I want to give back and show Him how much I love Him the next 7 months. Blessing Him by sitting at His feet and taking in all He has for me…JUST BECAUSE I LOVE HIM.

26 May - Day 7

I am in a tug war every minute of the day. One side I have a voice saying you wasting time, this is ridiculous, on the other side I have a voice saying first fruit….I am sufficient enough.

This is all on purpose….
I need to get alone with God, become more “others” focussed, and I am just self-centered and consumed by my own situation. God’s purpose is bigger than my little drama. God is a God of purpose and this time spent waiting, resting in Him is not time wasted. Waiting is hard because it is work, but waiting works. In this waiting God is going to work inside of me and accomplish His purpose.

Enjoying the process….
God is saying over and over just wait. Wait a little longer. Off course we get frustrated, if Mc Donald’s can do it under 5min why can’t my Lord? No I have to fall in love with my Father so much that I loos sight of the outcome. Waiting is surely not being passive, I discover so much in those times, I learn about myself. I am a goal-orientated person it is all about the goal, right? Come on girls am I alone here? Everyday I realize that Dad is about the process and not the goal.
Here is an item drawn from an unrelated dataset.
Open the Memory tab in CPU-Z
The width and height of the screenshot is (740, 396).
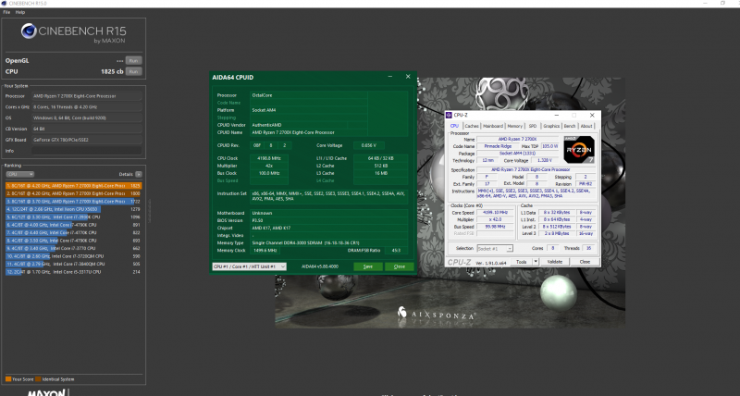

I am can be so goal-orientated that miss what God has for me today. No but I will be happy when I am married and have more kids, but what about today? Am I wishing my life away and not taking everything out of today that I need? Clearly God is trying to tell me there is so much today that I want to show you!!

You see what happens is when I am focussed on the outcome, I want to rush through the process to get there, just to say “okay I did it that; it is done what is next?” Come one lets not loose time here, life clock is ticking! but the Lord is just asking that I would just sit down with Him, don’t miss Me, Silma

Abraham and Sarah waited 25years for their baby, during that time God worked inside of them; it is not a cosmic “take-a-number-thing”. God does not give a promise and says: “I will check in on you in 25 years from now, cool cheers” That is not my God – He is a man of detail……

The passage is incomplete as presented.